Published online Mar 6, 2026. doi: 10.12998/wjcc.v14.i7.118719
Revised: January 27, 2026
Accepted: February 10, 2026
Published online: March 6, 2026
Processing time: 55 Days and 10.7 Hours
Direct peritoneal resuscitation (DPR) has been primarily studied in trauma and hemorrhagic shock, where it improves visceral perfusion and facilitates abdominal closure. Its application in sepsis and intra-abdominal infection (IAI) has emerged more recently, supported by limited experimental and clinical data. Persistent visceral hypoperfusion, intestinal barrier dysfunction, and inflammatory dysregulation in sepsis provide a biological rationale for peritoneal-based resuscitation strategies. However, the scope, characteristics, and consistency of the available evidence in septic settings remain unclear. We hypothesized that existing studies would be sparse, heterogeneous, and largely non-comparative.
To map and characterize existing evidence on DPR in sepsis and IAI.
A scoping review was conducted following Joanna Briggs Institute methodology and PRISMA-ScR guidelines. PubMed, EMBASE, Scopus, Web of Science, Cochrane Library, and LILACS were searched, supplemented by grey literature and citation tracking. Clinical, neonatal, and experimental studies evaluating DPR or related peritoneal-based resuscitation strategies in sepsis or IAI were eligible. Data were charted descriptively. No quantitative synthesis was performed.
From 1064 records, five studies met inclusion criteria: two adult clinical cohorts, two neonatal studies, and one experimental animal study. Adult and neonatal studies reported associations between DPR and improvements in selected physiological or metabolic parameters, including acid-base status, urine output, and illness severity scores.
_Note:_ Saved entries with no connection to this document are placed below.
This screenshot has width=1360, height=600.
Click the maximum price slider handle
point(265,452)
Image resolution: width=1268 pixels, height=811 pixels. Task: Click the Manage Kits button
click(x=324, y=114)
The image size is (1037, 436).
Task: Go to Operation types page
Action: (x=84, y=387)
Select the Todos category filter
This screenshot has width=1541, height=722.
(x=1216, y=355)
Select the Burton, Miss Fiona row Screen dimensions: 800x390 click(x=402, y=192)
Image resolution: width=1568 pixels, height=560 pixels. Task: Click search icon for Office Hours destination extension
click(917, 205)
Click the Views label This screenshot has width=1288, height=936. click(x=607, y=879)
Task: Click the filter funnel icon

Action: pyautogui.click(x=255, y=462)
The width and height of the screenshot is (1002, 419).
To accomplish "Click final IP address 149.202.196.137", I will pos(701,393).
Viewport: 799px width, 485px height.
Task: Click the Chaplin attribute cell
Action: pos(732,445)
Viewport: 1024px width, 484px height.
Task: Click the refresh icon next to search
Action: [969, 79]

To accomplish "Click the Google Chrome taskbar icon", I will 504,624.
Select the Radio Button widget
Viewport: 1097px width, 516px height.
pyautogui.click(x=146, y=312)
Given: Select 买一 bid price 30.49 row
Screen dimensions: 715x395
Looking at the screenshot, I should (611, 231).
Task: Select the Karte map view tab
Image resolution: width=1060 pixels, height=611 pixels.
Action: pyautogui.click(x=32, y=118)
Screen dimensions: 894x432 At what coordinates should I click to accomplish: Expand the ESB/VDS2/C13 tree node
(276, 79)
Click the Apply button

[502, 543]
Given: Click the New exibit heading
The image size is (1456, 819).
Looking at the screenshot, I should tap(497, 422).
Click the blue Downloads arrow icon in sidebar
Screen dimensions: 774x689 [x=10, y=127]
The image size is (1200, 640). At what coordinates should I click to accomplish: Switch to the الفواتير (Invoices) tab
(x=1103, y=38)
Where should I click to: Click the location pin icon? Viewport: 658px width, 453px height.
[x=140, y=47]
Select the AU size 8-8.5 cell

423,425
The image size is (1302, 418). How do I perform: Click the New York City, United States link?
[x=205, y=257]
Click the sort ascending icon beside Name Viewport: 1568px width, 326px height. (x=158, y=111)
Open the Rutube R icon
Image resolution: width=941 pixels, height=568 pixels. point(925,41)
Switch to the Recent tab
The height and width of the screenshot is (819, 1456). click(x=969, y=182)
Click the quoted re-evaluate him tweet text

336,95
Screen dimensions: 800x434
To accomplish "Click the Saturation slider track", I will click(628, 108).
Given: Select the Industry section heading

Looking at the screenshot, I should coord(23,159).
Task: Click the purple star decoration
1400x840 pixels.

Adult cohorts also reported higher primary fascial closure rates following damage control surgery. Experimental data suggested protective effects on intestinal physiology and inflammatory markers. Study designs, populations, interventions, and outcomes were heterogeneous, and most evidence was observational or preclinical, with limited comparative data.
Current evidence suggests biological plausibility and feasibility of DPR in selected septic contexts, but data are limited, heterogeneous, and non-comparative, warranting prospective clinical investigation.
Core Tip: Direct peritoneal resuscitation has been proposed as an adjunctive strategy to address persistent visceral hypoperfusion, intestinal barrier injury, and dysregulated inflammation in sepsis. Although most human data derive from trauma populations, emerging experimental and limited clinical evidence suggest potential physiologic and abdominal benefits in selected septic patients, including improvements in metabolic parameters and facilitation of abdominal closure. However, current evidence remains limited and heterogeneous, and significant gaps must be addressed before wider clinical application in sepsis.